The increased spending comes in response to various measures that have managed to reverse consumer caution about spending. The easing of economic policy, in the form of a 75 basis point drop in the cash rate and a cash splurge from the budget, has added about $3 billion to the economy–ready and available for spending, albeit short-lived. And with inflation at a 13 year low, there’s never been a better time to be a consumer.

“The tepid initial response from consumer sentiment to the RBA’s interest rate moves…suggested a much more muted initial response to policy easing. That has not been the case,” said Westpac Senior Economist, Matthew Hassan, in a statement.

“Spending, perhaps reflecting the release of some pent-up demand after several years of restraint and taking the opportunity presented by low prices, has instead risen solidly.”

Even more encouraging are the figures behind retail sales volumes. Over the quarter, sales volumes increased 1.4 per cent and hit an annual rate of 5 per cent–figures reminiscent of the days before the GFC. In fact, volumes have already risen 2.8 per cent this year, which is double the growth that we had over all of 2011.

“It’s particularly encouraging to see that ... retail volumes are now growing at their fastest (annual) pace in three years,” said Treasury Wayne Swan in a statement.

The strong retail figures will surely give the all-important GDP figures (released in September) a boost and at the very least set up our retail sales for a strong year.

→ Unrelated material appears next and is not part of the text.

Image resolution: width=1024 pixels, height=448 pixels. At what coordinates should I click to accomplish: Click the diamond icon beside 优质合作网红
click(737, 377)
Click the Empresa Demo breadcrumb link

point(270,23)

“Retail sales now look set for a relatively good calendar year, a welcome reprieve after four years of ’recession like' demand conditions,” said Mr Hassan.

Whether the positive spending will continue remains to be seen (surely the government can’t keep handing out cash). Consumer caution may once again prevail if global economic concerns escalate over the next few months. Retailers will surely hope otherwise as they continue to enjoy demand they haven’t seen in years.